Hooking Up Audio
- When connecting audio to your Sony receiver, ensure you're using the latest technology in audio cables. Digital coaxial or SPDIF cables provide better quality than the older, red/white analog cables. Digital cables are also less prone to electronic interference. Ensure your cables are hooked firmly into the proper inputs. To avoid confusion, hook CD, DVD players and VCRs to their respective inputs on the back of the receiver. If there is more than one audio input, use the digital one if you have the proper cable. When connecting CD players to your receiver, experiment with analog (red/white) audio cables and digital (coaxial or SPDIF) cables. Depending on the quality of your CD player's digital-to-analog converter (DAC), the digital method may not necessarily sound better.
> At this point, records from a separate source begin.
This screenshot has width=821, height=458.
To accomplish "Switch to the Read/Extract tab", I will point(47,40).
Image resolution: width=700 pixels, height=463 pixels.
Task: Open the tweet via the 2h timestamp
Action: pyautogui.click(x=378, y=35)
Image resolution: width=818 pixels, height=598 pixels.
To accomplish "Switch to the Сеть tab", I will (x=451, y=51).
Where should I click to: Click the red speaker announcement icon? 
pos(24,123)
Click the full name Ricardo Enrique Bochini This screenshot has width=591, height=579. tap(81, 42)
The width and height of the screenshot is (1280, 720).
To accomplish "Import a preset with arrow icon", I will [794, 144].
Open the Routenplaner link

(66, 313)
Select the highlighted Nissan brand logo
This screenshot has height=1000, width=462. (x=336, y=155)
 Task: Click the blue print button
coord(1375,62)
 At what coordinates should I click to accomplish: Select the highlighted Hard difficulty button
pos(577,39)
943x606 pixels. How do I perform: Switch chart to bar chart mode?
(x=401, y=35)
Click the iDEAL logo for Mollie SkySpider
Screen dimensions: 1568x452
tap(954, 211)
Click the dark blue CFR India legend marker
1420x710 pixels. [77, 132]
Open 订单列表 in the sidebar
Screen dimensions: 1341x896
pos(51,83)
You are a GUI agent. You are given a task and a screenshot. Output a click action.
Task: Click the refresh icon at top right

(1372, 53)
- Video connections can be tricky with receivers. Most Sony receivers don't process video themselves, but act as a video switch that juggles video signals when you change inputs. For this reason, make sure your video cables are of the highest quality (HDMI is preffered) to avoid upconversion problems. Some Sony home theater receivers will upconvert the component video to the HDMI output, but this is not optimal for the best picture quality. If you need to use component video cables, select the component video output from the receiver to the TV instead of the HDMI output.
- Your Sony receiver will have multiple outputs for speakers. Whether you're connecting two, five or seven speakers, connect them according to their labeled plug on the back of the receiver. Consider using banana plugs instead of just stripping the speaker wire. These plugs are easy to install into speaker wire and plug directly into the speaker input, thereby ensuring a firm connection and minimizing any signal loss.
Speaker placement is also important. If you're installing two speakers, place them so they form a triangle between the listener and the speakers. If placing in a home theater setup, place the center speaker underneath the TV and the rear speakers behind the listener. Place the subwoofer anywhere in the room. If you place it in the corner, the wall angles will naturally enhance the bass.